▶ **Raw data**:
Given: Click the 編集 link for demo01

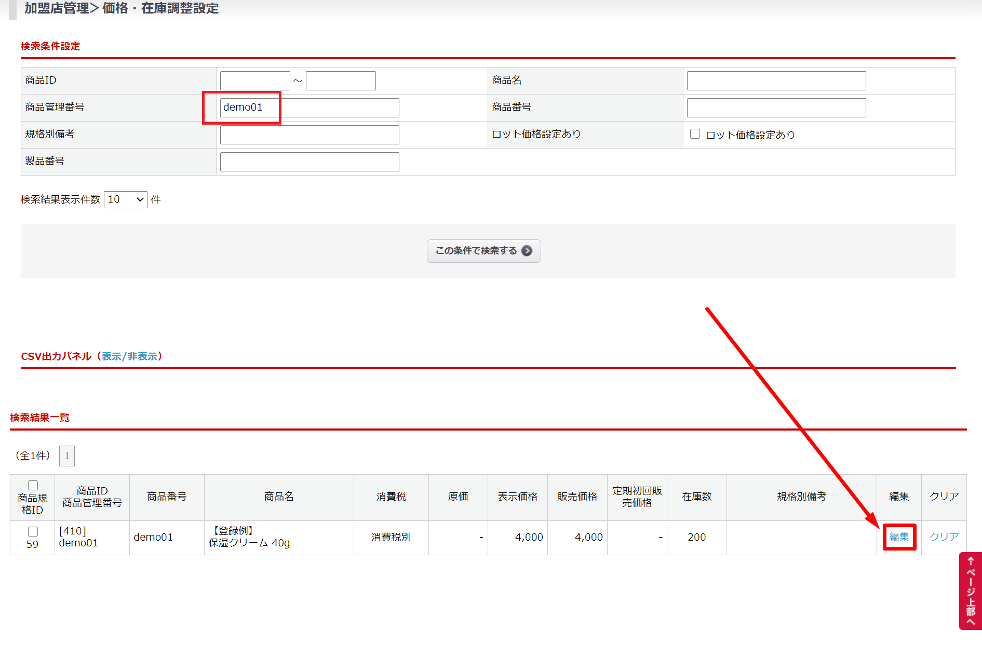Looking at the screenshot, I should 899,537.
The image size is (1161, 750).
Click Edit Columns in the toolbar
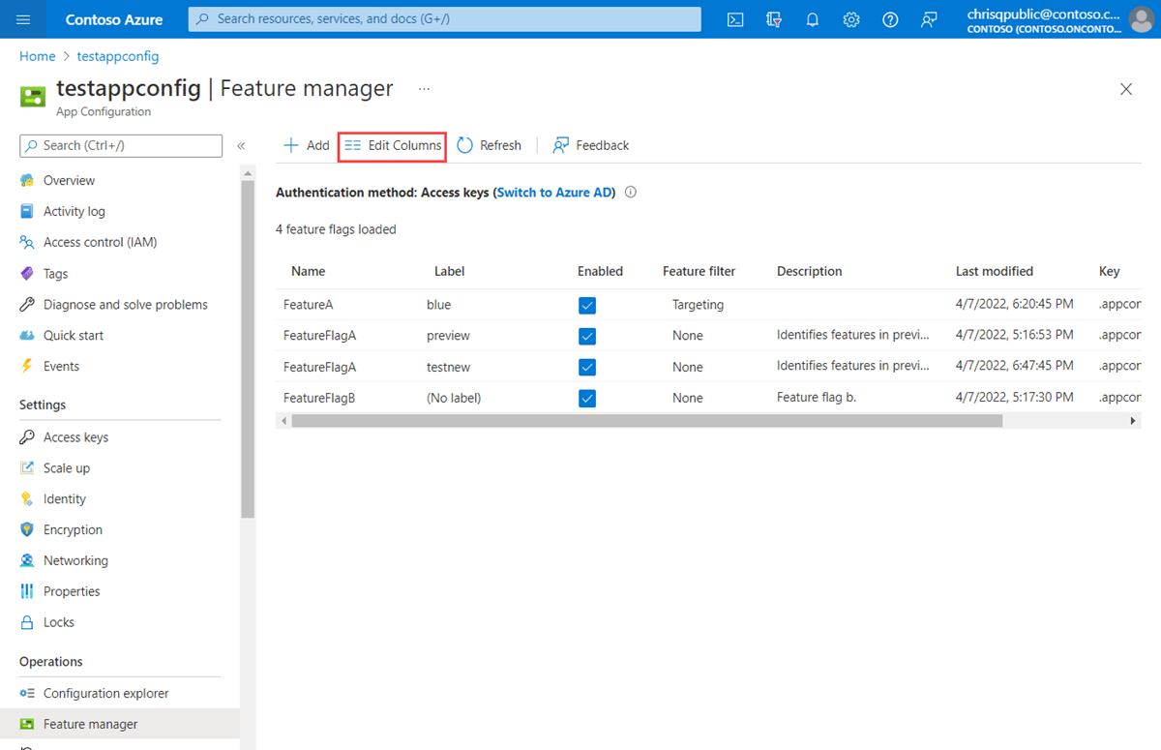click(392, 145)
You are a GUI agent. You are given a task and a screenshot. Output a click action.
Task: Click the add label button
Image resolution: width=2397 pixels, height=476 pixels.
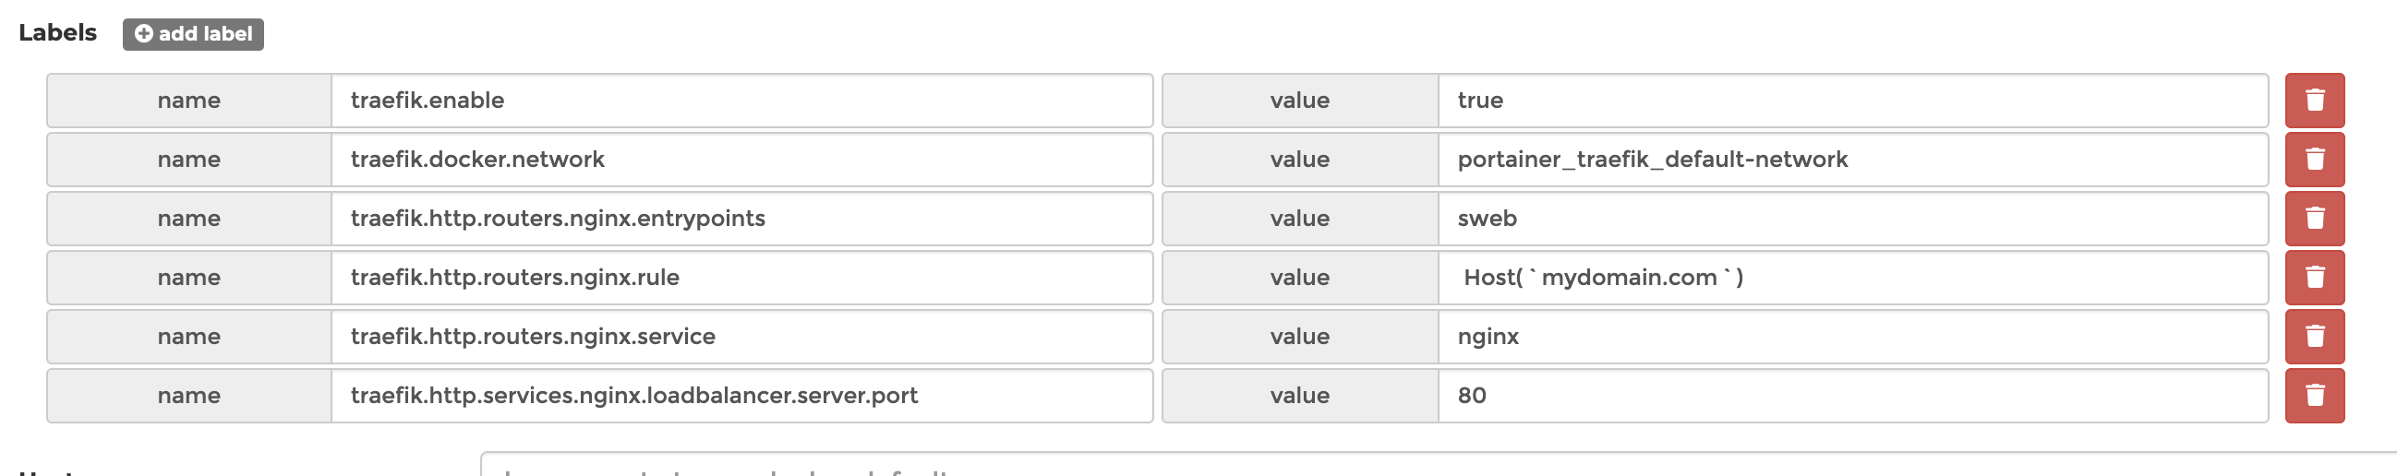[x=194, y=34]
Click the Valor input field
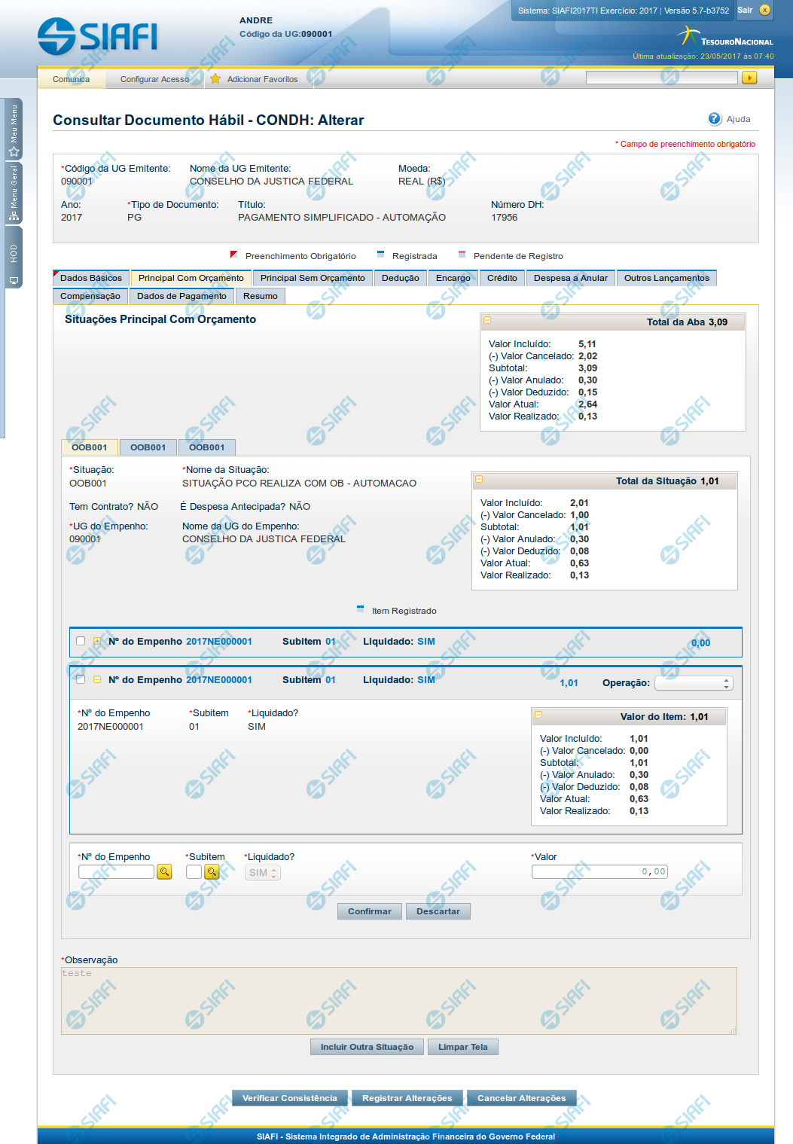Screen dimensions: 793x1144 pos(599,872)
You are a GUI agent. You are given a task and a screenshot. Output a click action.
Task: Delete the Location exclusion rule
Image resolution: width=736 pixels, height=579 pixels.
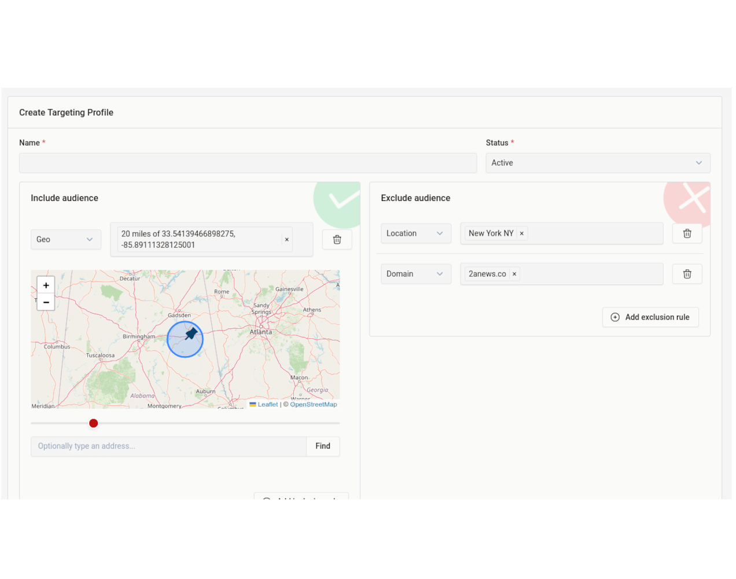tap(687, 233)
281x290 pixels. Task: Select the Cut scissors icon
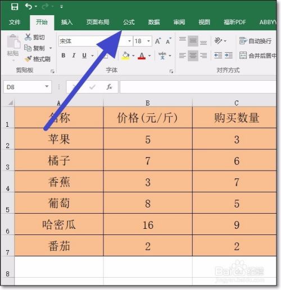(x=28, y=37)
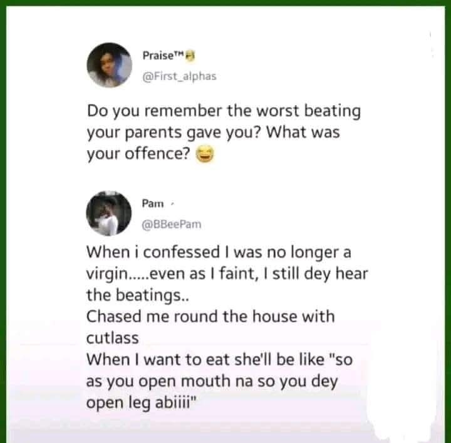Image resolution: width=451 pixels, height=443 pixels.
Task: Click the small mark beside Pam's name
Action: [172, 204]
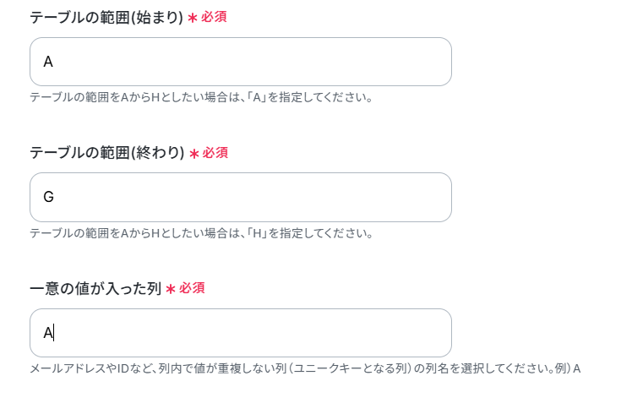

▶ **Task**: Please copy the data shown above, line by line and exactly, omitting the images.

▶ **Result for this task**:
Given: Click the 編集 link for demo01

Looking at the screenshot, I should 899,537.
The image size is (1161, 750).
Click Edit Columns in the toolbar
click(392, 145)
You are a GUI agent. You are given a task and a screenshot. Output a click action.
Task: Click the add label button
Image resolution: width=2397 pixels, height=476 pixels.
[x=194, y=34]
Click the Valor input field
Screen dimensions: 793x1144 pos(599,872)
You are a GUI agent. You are given a task and a screenshot. Output a click action.
Task: Delete the Location exclusion rule
Image resolution: width=736 pixels, height=579 pixels.
tap(687, 233)
281x290 pixels. Task: Select the Cut scissors icon
(x=28, y=37)
Image resolution: width=451 pixels, height=443 pixels.
Task: Click the small mark beside Pam's name
Action: [172, 204]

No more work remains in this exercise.